O deputado federal Otoni de Paula (PSD-RJ) acusou o senador Flávio Bolsonaro de atuar como agente político das milícias do Rio de Janeiro. As declarações foram feitas na última quarta-feira (27), durante o Podcast 3 Irmãos.
Otoni afirmou que Flávio já abrigou familiares de milicianos no gabinete e o acusou de envolvimento em lavagem de dinheiro. Como exemplo, citou o caso do “Bolsomaster”, relacionado a uma produtora de filmes: segundo o deputado, o filme custaria 69 milhões de reais, mas Flávio teria solicitado 134 milhões a Vorcaro.
O parlamentar também disse que Flávio e Ciro Nogueira foram os mentores da criação do orçamento secreto, com o objetivo de garantir a sobrevivência política de Jair Bolsonaro.
Hospitais e segurança pública
Outra acusação envolve os hospitais federais do Rio de Janeiro durante a presidência de Bolsonaro. Otoni declarou que Flávio organizava contratos, contratações e cargos nas unidades.

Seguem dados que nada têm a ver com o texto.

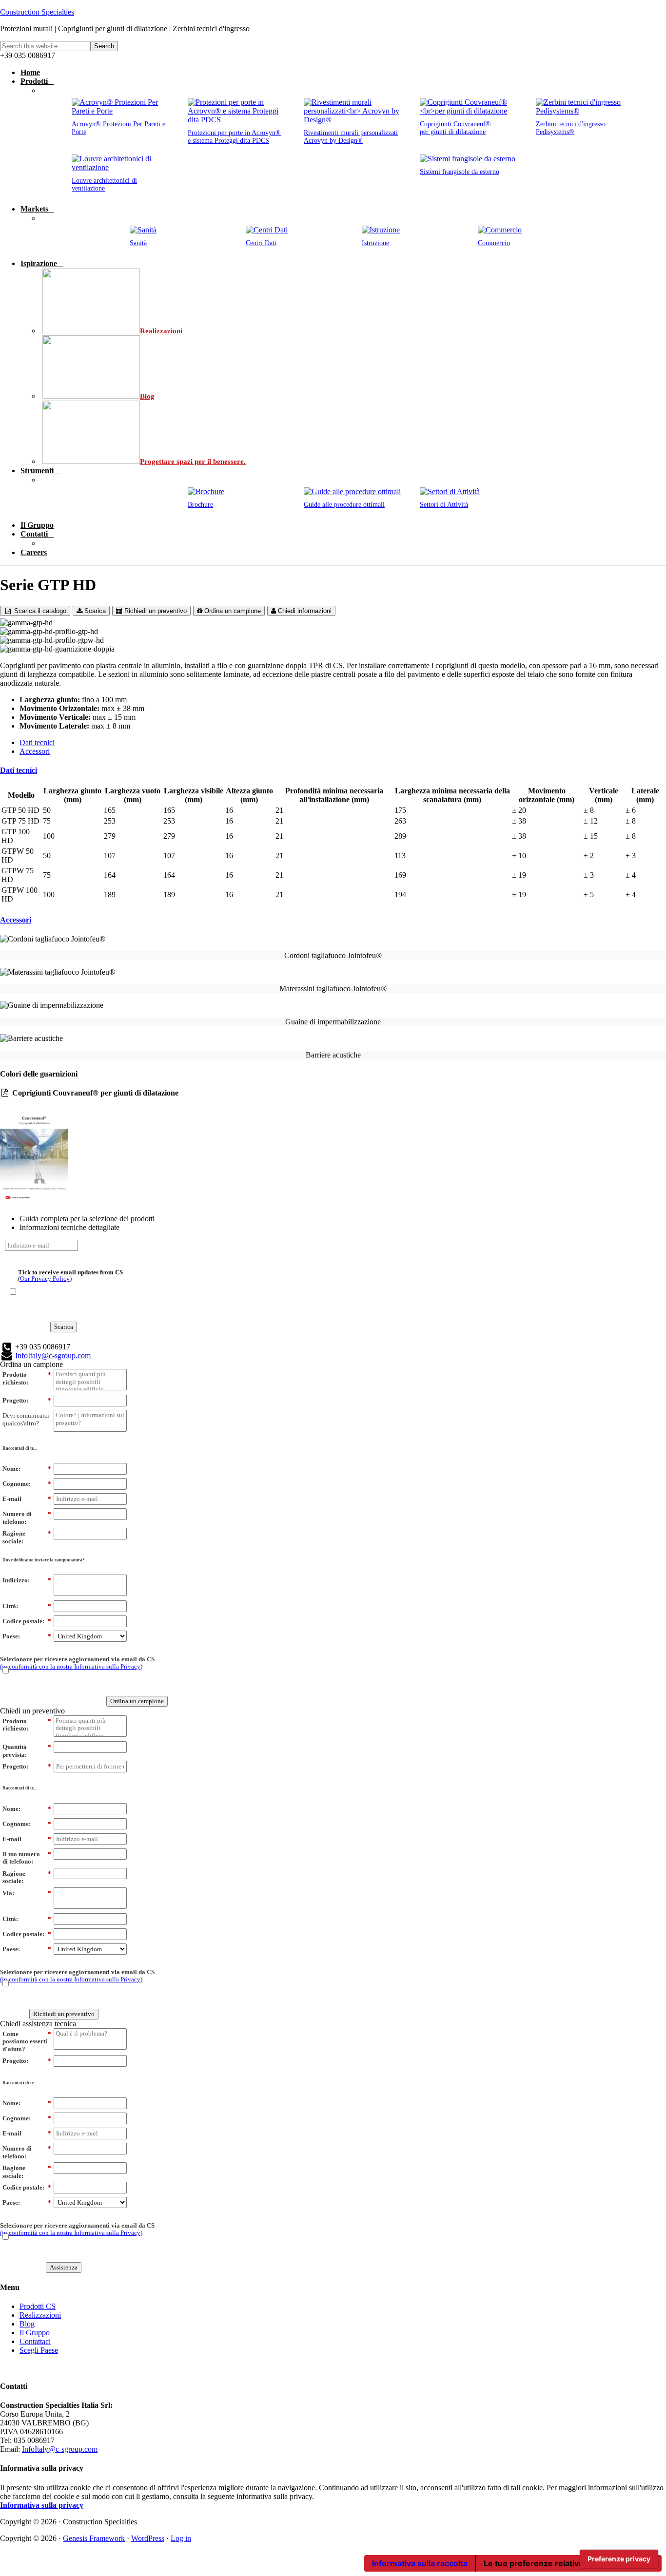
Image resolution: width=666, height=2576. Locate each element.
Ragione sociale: (26, 1537)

Também afirmou que uma milícia controlava o estacionamento de um dos hospitais e que o senador teria se beneficiado dessa estrutura.
O deputado ainda declarou que Flávio dá sustentação política ao governador Cláudio Castro, a quem chamou de chefe de uma quadrilha que teria assaltado o Rio de Janeiro. Segundo Otoni, as indicações na segurança pública do estado passam pelo senador, incluindo a escolha de secretários que chegaram a ser presos.
Otoni criticou ainda a falta de atuação de Flávio contra as milícias e afirmou que o senador já homenageou milicianos nas redes sociais. Ao final, classificou Flávio como o maior traidor da direita.